● **Task item**:
Copy each line from the records below in which the word "agent" is found.

§

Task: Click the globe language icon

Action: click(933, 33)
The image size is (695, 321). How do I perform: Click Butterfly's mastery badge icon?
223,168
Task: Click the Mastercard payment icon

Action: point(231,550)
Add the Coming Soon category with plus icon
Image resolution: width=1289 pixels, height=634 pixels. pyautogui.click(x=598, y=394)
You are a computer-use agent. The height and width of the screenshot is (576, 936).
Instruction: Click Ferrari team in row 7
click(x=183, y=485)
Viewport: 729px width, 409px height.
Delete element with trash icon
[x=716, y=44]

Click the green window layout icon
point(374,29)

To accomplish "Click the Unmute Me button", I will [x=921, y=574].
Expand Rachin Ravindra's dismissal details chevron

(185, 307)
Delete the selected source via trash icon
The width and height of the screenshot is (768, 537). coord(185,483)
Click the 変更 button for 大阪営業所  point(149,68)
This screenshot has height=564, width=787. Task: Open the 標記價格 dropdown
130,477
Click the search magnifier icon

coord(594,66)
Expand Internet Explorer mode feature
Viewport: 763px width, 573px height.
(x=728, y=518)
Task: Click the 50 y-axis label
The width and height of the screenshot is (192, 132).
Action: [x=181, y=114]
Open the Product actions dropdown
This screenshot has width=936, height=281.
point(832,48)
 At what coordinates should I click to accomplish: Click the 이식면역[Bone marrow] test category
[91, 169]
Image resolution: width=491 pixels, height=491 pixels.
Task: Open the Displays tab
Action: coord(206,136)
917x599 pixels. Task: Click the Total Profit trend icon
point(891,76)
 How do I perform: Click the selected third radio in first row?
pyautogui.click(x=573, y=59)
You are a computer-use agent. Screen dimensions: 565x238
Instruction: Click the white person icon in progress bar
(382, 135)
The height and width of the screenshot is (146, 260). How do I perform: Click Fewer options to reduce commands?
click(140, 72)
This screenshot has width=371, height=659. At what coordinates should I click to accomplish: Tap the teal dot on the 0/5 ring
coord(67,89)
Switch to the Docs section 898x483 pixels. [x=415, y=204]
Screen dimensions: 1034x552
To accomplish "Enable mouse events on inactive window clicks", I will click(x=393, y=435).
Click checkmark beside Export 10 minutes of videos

§

● **Answer for the task**:
You are a computer-use agent. The height and width of the screenshot is (576, 936).
You are a computer-use agent. Screen dimensions: 565x238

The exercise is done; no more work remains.